Veritas Netbackup is a powerful network-centric backup product. Like all tools, it requires careful configuration in order to get the most performance from it.
Take a company, such as mine, that uses Netbackup as its enterprise-wide backup product across all open system platforms (AIX, Solaris and Windows of various flavours). We recently upgraded the infrastructure to double the number of media servers and to add new drives, but we were still seeing performance bottlenecks at certain times of the backup schedule. How should this problem be resolved?
Firstly, let’s set the scene. We use Netbackup 3.4.1 across 2 datacentres, each having 4 media servers per site. Full backups are performed on a weekly basis (each Friday) and incremental backups are performed on other days.
There are a number of features in the way Netbackup uses available resources which have a direct impact on any configuration work we perform and these include:
• A class cannot use more than one media server (a class represents a group of servers). • A class can only backup one data type, for example Unix filesystem or Oracle database. • Backups of mixed expiration dates cannot reside on the same tape (unless specifically overridden by the administrator) and would not be a desirable configuration. • Netbackup will not request a new tape and drive if an appropriate tape is already mounted and available on a drive. This must include same expiration type and tape pool but not class. • Netbackup will allow multiple data streams concurrently to a single tape device.
Our aim was to remove the bottlenecks within the configuration and to have as much work going through the system as possible.

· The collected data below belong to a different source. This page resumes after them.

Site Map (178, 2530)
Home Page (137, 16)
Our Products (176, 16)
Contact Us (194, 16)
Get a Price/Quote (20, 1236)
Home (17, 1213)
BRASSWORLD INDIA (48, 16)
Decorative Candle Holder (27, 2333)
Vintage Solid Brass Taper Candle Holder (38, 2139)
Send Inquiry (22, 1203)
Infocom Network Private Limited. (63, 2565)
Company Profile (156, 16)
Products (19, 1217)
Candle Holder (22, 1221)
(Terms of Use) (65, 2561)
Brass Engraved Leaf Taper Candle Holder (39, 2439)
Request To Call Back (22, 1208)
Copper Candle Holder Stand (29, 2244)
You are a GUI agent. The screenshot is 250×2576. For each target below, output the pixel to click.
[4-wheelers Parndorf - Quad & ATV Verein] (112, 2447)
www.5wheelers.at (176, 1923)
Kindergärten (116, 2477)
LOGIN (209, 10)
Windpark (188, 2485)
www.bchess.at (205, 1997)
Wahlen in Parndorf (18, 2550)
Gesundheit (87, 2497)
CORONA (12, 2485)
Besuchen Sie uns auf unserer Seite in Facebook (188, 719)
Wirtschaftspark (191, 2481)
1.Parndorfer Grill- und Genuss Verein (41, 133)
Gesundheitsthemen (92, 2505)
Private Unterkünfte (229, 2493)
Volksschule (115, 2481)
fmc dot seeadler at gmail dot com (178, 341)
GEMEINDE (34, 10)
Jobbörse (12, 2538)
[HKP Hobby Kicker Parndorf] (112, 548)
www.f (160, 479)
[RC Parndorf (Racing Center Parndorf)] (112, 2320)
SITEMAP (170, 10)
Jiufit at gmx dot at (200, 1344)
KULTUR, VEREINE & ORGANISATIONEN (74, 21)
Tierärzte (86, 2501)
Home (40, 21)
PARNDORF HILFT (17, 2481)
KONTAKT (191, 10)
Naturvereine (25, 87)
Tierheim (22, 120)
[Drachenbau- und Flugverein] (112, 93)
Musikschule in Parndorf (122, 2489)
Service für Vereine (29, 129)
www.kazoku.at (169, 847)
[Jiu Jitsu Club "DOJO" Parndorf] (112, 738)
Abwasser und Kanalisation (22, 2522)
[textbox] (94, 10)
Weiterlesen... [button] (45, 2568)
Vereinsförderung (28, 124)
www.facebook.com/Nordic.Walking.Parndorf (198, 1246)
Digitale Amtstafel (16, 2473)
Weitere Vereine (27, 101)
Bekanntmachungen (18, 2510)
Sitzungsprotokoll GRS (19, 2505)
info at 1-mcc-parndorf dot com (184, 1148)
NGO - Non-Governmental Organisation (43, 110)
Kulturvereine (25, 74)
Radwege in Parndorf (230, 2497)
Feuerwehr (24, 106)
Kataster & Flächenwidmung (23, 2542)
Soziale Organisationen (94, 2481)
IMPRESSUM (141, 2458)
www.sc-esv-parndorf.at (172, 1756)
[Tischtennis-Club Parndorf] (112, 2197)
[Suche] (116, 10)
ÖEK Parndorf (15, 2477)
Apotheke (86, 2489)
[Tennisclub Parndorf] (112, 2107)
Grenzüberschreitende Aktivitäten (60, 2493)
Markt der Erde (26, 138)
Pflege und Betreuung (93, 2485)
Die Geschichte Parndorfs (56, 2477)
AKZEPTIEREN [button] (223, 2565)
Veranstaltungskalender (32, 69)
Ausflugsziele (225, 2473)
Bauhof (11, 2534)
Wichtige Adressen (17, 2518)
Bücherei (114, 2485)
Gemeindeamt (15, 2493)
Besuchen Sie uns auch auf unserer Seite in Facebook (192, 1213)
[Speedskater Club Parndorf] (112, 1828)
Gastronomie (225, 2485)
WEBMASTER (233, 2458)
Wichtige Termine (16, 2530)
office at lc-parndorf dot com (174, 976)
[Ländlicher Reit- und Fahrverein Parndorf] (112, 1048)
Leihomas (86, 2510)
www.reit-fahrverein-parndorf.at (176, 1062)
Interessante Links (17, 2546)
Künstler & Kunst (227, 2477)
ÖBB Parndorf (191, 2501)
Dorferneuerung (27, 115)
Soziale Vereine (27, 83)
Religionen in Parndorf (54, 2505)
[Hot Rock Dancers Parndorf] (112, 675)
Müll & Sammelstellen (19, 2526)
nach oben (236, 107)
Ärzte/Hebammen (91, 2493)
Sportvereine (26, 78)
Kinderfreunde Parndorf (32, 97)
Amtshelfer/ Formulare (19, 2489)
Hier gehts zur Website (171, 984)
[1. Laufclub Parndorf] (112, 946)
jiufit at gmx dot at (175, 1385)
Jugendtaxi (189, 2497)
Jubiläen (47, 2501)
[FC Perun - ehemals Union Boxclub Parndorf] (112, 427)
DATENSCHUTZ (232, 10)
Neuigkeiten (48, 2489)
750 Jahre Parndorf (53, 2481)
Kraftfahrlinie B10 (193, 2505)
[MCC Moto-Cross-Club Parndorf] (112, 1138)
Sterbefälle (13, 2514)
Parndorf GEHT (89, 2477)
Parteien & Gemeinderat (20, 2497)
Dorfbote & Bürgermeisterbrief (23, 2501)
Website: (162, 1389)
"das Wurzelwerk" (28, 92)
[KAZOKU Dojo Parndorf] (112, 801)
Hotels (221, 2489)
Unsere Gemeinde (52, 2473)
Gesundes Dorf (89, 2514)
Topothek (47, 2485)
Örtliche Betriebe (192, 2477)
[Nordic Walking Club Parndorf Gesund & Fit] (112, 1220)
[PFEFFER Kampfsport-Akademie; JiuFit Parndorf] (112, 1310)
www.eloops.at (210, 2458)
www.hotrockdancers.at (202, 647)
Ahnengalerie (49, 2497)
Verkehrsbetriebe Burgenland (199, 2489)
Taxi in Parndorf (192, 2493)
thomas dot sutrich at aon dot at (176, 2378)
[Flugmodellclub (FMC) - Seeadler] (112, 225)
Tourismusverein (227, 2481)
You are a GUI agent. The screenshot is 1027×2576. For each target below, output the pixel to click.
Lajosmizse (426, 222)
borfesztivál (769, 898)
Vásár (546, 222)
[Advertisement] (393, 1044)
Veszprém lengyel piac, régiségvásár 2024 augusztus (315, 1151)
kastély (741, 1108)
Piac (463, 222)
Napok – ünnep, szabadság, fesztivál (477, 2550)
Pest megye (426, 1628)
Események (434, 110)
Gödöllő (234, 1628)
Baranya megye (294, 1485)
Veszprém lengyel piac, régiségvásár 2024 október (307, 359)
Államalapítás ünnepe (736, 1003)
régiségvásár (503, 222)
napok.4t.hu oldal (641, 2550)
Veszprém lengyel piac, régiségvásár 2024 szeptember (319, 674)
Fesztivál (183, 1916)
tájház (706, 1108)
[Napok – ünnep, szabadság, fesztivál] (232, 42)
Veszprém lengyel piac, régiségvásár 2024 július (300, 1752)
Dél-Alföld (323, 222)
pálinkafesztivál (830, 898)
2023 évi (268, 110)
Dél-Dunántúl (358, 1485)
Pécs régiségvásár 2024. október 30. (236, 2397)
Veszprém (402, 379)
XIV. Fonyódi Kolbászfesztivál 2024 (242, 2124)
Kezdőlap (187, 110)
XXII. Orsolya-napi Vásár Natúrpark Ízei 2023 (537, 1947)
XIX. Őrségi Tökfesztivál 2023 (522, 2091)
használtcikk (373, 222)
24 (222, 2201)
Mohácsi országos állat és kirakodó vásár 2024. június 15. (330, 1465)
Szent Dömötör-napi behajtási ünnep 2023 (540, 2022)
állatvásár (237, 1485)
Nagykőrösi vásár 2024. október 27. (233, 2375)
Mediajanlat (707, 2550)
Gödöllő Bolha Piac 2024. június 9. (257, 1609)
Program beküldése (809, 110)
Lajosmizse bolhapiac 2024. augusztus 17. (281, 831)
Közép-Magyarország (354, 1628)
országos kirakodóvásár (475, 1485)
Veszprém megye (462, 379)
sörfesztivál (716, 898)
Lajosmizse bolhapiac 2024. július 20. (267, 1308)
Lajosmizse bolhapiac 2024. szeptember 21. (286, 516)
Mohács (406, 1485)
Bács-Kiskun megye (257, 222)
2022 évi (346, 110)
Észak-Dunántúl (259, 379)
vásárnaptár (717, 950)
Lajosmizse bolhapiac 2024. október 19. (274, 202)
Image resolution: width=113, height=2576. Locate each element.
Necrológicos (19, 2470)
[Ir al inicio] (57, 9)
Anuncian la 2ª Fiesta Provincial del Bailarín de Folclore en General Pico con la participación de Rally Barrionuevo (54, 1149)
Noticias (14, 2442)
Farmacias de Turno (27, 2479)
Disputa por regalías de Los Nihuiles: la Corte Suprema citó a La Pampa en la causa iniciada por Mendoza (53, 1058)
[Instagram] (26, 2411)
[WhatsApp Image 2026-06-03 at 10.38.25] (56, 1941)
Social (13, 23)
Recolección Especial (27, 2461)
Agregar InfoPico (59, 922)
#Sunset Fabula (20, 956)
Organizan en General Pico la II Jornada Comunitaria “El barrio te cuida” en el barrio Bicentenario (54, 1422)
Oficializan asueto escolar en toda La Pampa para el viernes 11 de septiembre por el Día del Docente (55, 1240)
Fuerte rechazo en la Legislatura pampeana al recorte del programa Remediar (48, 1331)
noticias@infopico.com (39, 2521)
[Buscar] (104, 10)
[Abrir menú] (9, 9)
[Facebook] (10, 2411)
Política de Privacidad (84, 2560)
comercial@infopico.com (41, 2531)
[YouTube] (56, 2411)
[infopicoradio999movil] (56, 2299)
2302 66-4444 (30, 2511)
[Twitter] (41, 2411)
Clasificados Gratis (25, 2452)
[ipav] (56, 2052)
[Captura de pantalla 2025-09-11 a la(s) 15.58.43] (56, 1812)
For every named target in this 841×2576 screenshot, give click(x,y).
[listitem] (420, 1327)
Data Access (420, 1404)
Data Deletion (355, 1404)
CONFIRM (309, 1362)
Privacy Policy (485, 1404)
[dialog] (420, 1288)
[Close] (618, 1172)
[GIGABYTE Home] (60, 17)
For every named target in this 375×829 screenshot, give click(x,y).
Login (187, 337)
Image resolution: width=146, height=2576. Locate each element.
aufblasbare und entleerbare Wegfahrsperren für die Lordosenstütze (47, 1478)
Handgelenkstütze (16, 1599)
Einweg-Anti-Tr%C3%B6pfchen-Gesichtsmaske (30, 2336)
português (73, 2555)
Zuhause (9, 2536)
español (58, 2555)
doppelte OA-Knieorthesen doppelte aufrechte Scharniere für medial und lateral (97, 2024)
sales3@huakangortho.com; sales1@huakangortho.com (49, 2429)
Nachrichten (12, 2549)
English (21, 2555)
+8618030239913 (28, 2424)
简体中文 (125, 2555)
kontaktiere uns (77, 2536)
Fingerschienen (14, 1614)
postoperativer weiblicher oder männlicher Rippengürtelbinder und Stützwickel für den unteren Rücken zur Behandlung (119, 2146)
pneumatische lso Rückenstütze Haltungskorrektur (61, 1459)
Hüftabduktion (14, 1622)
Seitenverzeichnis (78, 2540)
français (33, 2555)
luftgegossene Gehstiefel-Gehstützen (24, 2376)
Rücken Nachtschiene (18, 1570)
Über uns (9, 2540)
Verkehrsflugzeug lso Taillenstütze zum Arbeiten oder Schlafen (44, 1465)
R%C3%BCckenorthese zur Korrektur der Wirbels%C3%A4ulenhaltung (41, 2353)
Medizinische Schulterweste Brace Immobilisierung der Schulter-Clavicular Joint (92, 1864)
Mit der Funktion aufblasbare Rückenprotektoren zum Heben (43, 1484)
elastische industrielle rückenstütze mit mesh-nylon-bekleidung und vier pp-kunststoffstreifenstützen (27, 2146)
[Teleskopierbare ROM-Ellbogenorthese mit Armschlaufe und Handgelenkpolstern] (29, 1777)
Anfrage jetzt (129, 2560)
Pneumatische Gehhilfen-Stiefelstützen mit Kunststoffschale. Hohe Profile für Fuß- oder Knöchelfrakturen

A review of existing backups highlighted a number of problems. Firstly, backups for Unix filesystem, database, Netware and Windows 2000 were all using separate volume pools. In addition, the three database types in use (Oracle, Informix and Sybase) were also using separate pools. This meant almost each backup type requested a separate tape and drive, causing significant queuing for certain workloads. Another problem was that too much work was being concentrated on a single media server, when other media servers were idle but couldn’t be used, due to the restriction of the one-to-one relationship between class and media server.
How did we fix the problem?
Our first task was to reduce the number of tape pools. We decided to retain only three pools per site from a previous eleven: one for Unix (both filesystem and database backups), one for Windows and Netware, and one for Lotus Notes.
Next, we reduced the number of classes for ease of management and grouped classes using the same volume pool onto the same media server. This gave us a media server for all Unix backups, a server for Windows/Netware and a third for Lotus Notes. We then had a spare server for future use.
Third, we brought expiration types for backups into line with each other on the same media server, so Unix database and filesystem backups expire at the same time. That way they can share the same tape during backups. And finally, we experimented with increasing the multiplexing on concurrent backups to one drive for each of the backup types. We managed to configure 8 concurrent backups for each type, without a negative impact on performance throughput.
Making these changes to Netbackup dramatically improved our workload throughput, eliminating all of the previous workload bottlenecks. Currently, full backups are all started at 19:00 each Friday. As we allow Netbackup to manage the backup queues, the final Unix backups complete during Saturday or early morning Sunday, which is within an accepted service level.
Although these changes resolved the majority of our performance and throughput problems, there was one other requirement not already discussed, that needed to be implemented.
Most backup work is not time-dependent, however some backups are integrated into batch scheduling and therefore need to run almost immediately. This is not a simple task to achieve within Netbackup without permanently dedicating tape drive resources, which was something we wanted to avoid. Our approach was to create another set of classes, with the same name as the standard classes, but with the “P” suffix to indicate “priority” work. These classes were given a higher priority within Netbackup, causing them to be selected first when processing the backup queue. Although not a perfect solution, it does allow priority workload to be scheduled more quickly than in the previous configuration.
In summary, we designed our Netbackup configuration to match the restrictions imposed by the product. This allowed us to manage an increasing workload. We now only need to monitor failures and the time the last backup completes to ensure we are meeting our SLAs.